PROBLEM TO WORK ON: Range to reproduce from the entries below: the line with "What Cardiff Foster Carers Need to Budget For (184, 1557)", the line with "Well-being (85, 1241)", and every line in between. Give them exactly and give nothing else.

DATA EXCERPTS:
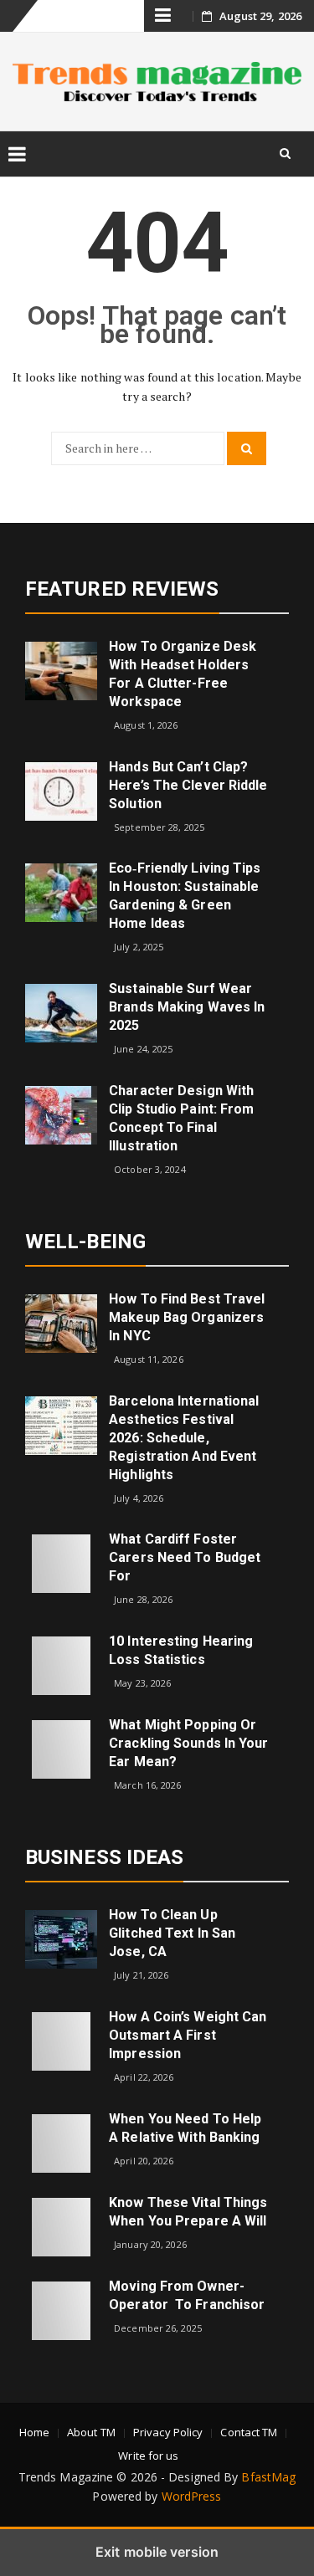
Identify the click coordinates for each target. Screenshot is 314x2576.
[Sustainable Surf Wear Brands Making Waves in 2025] (61, 1012)
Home (34, 2432)
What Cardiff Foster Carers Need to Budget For (184, 1557)
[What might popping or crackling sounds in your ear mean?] (61, 1748)
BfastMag (268, 2477)
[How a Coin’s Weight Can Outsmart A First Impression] (61, 2040)
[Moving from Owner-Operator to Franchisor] (61, 2309)
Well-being (85, 1241)
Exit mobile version (157, 2551)
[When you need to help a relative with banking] (61, 2141)
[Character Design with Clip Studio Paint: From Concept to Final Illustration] (61, 1113)
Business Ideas (104, 1857)
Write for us (148, 2455)
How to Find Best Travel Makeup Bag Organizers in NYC (187, 1317)
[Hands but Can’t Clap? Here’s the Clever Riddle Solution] (61, 789)
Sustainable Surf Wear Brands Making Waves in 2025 (187, 1007)
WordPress (192, 2496)
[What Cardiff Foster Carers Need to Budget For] (61, 1562)
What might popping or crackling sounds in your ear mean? (188, 1743)
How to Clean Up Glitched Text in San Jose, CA (172, 1933)
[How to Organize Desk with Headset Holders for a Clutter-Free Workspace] (61, 670)
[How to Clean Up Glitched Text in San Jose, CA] (61, 1938)
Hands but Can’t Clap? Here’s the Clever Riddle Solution (188, 785)
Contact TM (248, 2432)
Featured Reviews (122, 589)
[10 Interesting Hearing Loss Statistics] (61, 1664)
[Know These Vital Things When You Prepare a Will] (61, 2225)
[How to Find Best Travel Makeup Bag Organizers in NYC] (61, 1322)
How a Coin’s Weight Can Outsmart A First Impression (187, 2035)
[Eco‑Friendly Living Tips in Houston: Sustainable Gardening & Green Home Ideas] (61, 891)
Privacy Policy (168, 2432)
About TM (91, 2432)
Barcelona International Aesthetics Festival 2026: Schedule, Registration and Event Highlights (184, 1438)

ANSWER SECTION:
What Cardiff Foster Carers Need to Budget For (184, 1557)
[What might popping or crackling sounds in your ear mean?] (61, 1748)
BfastMag (268, 2477)
[How a Coin’s Weight Can Outsmart A First Impression] (61, 2040)
[Moving from Owner-Operator to Franchisor] (61, 2309)
Well-being (85, 1241)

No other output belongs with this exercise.